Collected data
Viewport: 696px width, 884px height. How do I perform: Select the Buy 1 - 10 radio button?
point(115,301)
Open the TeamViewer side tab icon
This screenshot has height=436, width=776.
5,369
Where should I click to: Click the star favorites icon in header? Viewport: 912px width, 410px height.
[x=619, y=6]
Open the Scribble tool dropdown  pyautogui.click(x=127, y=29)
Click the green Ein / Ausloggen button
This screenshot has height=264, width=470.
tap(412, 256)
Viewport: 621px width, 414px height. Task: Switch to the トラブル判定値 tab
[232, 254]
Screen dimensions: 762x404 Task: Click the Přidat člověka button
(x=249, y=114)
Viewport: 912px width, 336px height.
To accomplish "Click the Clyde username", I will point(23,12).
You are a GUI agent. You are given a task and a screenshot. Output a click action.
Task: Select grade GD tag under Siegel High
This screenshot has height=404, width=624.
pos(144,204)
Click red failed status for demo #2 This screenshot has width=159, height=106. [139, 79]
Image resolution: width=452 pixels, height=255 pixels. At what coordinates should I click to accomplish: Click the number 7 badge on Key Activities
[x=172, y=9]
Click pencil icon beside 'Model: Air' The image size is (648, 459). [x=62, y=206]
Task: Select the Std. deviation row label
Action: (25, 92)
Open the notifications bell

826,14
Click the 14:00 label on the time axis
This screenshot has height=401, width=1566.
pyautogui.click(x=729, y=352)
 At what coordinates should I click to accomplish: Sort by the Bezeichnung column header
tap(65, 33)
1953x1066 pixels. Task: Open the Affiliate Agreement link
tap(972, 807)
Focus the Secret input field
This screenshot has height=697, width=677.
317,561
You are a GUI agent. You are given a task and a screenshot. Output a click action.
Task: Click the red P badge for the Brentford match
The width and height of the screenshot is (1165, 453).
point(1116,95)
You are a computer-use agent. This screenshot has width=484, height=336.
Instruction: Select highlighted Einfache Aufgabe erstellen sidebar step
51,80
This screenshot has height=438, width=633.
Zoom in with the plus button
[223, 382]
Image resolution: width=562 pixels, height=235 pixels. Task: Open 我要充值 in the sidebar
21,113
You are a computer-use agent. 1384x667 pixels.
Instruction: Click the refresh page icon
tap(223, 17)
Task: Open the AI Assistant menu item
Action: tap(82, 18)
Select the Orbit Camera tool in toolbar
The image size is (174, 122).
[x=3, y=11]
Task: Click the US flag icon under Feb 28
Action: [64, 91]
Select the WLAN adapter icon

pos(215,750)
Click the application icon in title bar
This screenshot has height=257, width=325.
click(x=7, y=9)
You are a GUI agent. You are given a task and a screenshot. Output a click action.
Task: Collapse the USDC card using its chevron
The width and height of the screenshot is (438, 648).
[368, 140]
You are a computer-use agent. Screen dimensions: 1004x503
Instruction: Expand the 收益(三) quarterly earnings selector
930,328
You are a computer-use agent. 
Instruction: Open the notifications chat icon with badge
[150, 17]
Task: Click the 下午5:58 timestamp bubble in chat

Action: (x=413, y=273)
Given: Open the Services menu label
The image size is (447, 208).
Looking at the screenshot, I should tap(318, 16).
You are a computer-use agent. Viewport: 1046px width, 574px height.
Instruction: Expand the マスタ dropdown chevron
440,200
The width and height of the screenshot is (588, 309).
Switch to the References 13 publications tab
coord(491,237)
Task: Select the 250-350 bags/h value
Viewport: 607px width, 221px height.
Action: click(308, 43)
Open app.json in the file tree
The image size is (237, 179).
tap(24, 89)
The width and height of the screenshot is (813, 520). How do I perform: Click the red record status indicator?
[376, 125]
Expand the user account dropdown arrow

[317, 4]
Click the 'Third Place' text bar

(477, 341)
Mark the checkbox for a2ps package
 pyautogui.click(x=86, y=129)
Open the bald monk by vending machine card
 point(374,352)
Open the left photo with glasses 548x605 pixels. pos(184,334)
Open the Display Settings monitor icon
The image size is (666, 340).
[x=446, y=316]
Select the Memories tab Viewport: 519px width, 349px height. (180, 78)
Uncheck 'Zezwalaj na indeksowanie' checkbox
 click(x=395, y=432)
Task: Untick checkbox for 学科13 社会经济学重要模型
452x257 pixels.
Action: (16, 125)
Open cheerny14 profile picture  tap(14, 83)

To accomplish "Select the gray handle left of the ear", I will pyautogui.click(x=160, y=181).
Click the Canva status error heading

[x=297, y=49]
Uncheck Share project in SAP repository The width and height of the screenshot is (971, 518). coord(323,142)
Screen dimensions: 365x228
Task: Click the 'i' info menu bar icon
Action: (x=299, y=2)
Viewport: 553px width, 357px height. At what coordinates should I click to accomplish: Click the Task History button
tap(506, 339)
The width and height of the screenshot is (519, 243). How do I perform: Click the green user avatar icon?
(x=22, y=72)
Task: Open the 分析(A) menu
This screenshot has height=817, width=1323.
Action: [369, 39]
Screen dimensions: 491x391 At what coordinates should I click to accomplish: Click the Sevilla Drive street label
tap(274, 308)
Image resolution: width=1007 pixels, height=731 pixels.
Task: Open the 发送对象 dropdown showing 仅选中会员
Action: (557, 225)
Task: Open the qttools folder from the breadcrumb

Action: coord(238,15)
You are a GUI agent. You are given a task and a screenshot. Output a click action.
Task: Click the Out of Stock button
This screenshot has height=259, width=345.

* **EXERCISE AIM**
A word-for-word restatement of the data above is required.

* **EXERCISE ANSWER**
Viewport: 696px width, 884px height. How do I perform: Select the Buy 1 - 10 radio button?
point(115,301)
Open the TeamViewer side tab icon
This screenshot has height=436, width=776.
5,369
Where should I click to: Click the star favorites icon in header? Viewport: 912px width, 410px height.
[x=619, y=6]
Open the Scribble tool dropdown  pyautogui.click(x=127, y=29)
Click the green Ein / Ausloggen button
This screenshot has height=264, width=470.
tap(412, 256)
Viewport: 621px width, 414px height. Task: Switch to the トラブル判定値 tab
[232, 254]
Screen dimensions: 762x404 Task: Click the Přidat člověka button
(x=249, y=114)
Viewport: 912px width, 336px height.
To accomplish "Click the Clyde username", I will point(23,12).
You are a GUI agent. You are given a task and a screenshot. Output a click action.
Task: Select grade GD tag under Siegel High
This screenshot has height=404, width=624.
pos(144,204)
Click red failed status for demo #2 This screenshot has width=159, height=106. [139, 79]
Image resolution: width=452 pixels, height=255 pixels. At what coordinates should I click to accomplish: Click the number 7 badge on Key Activities
[x=172, y=9]
Click pencil icon beside 'Model: Air' The image size is (648, 459). [x=62, y=206]
Task: Select the Std. deviation row label
Action: (25, 92)
Open the notifications bell

826,14
Click the 14:00 label on the time axis
This screenshot has height=401, width=1566.
pyautogui.click(x=729, y=352)
 At what coordinates should I click to accomplish: Sort by the Bezeichnung column header
tap(65, 33)
1953x1066 pixels. Task: Open the Affiliate Agreement link
tap(972, 807)
Focus the Secret input field
This screenshot has height=697, width=677.
317,561
You are a GUI agent. You are given a task and a screenshot. Output a click action.
Task: Click the red P badge for the Brentford match
The width and height of the screenshot is (1165, 453).
point(1116,95)
You are a computer-use agent. This screenshot has width=484, height=336.
Instruction: Select highlighted Einfache Aufgabe erstellen sidebar step
51,80
This screenshot has height=438, width=633.
Zoom in with the plus button
[223, 382]
Image resolution: width=562 pixels, height=235 pixels. Task: Open 我要充值 in the sidebar
21,113
You are a computer-use agent. 1384x667 pixels.
Instruction: Click the refresh page icon
tap(223, 17)
Task: Open the AI Assistant menu item
Action: tap(82, 18)
Select the Orbit Camera tool in toolbar
The image size is (174, 122).
[x=3, y=11]
Task: Click the US flag icon under Feb 28
Action: [64, 91]
Select the WLAN adapter icon

pos(215,750)
Click the application icon in title bar
This screenshot has height=257, width=325.
click(x=7, y=9)
You are a GUI agent. You are given a task and a screenshot. Output a click action.
Task: Collapse the USDC card using its chevron
The width and height of the screenshot is (438, 648).
[368, 140]
You are a computer-use agent. Screen dimensions: 1004x503
Instruction: Expand the 收益(三) quarterly earnings selector
930,328
You are a computer-use agent. 
Instruction: Open the notifications chat icon with badge
[150, 17]
Task: Click the 下午5:58 timestamp bubble in chat

Action: (x=413, y=273)
Given: Open the Services menu label
The image size is (447, 208).
Looking at the screenshot, I should tap(318, 16).
You are a computer-use agent. Viewport: 1046px width, 574px height.
Instruction: Expand the マスタ dropdown chevron
440,200
The width and height of the screenshot is (588, 309).
Switch to the References 13 publications tab
coord(491,237)
Task: Select the 250-350 bags/h value
Viewport: 607px width, 221px height.
Action: click(308, 43)
Open app.json in the file tree
The image size is (237, 179).
tap(24, 89)
The width and height of the screenshot is (813, 520). How do I perform: Click the red record status indicator?
[376, 125]
Expand the user account dropdown arrow

[317, 4]
Click the 'Third Place' text bar

(477, 341)
Mark the checkbox for a2ps package
 pyautogui.click(x=86, y=129)
Open the bald monk by vending machine card
 point(374,352)
Open the left photo with glasses 548x605 pixels. pos(184,334)
Open the Display Settings monitor icon
The image size is (666, 340).
[x=446, y=316]
Select the Memories tab Viewport: 519px width, 349px height. (180, 78)
Uncheck 'Zezwalaj na indeksowanie' checkbox
 click(x=395, y=432)
Task: Untick checkbox for 学科13 社会经济学重要模型
452x257 pixels.
Action: (16, 125)
Open cheerny14 profile picture  tap(14, 83)

To accomplish "Select the gray handle left of the ear", I will pyautogui.click(x=160, y=181).
Click the Canva status error heading

[x=297, y=49]
Uncheck Share project in SAP repository The width and height of the screenshot is (971, 518). coord(323,142)
Screen dimensions: 365x228
Task: Click the 'i' info menu bar icon
Action: (x=299, y=2)
Viewport: 553px width, 357px height. At what coordinates should I click to accomplish: Click the Task History button
tap(506, 339)
The width and height of the screenshot is (519, 243). How do I perform: Click the green user avatar icon?
(x=22, y=72)
Task: Open the 分析(A) menu
This screenshot has height=817, width=1323.
Action: [369, 39]
Screen dimensions: 491x391 At what coordinates should I click to accomplish: Click the Sevilla Drive street label
tap(274, 308)
Image resolution: width=1007 pixels, height=731 pixels.
Task: Open the 发送对象 dropdown showing 仅选中会员
Action: (557, 225)
Task: Open the qttools folder from the breadcrumb

Action: coord(238,15)
You are a GUI agent. You are given a task and a screenshot. Output a click action.
Task: Click the Out of Stock button
This screenshot has height=259, width=345.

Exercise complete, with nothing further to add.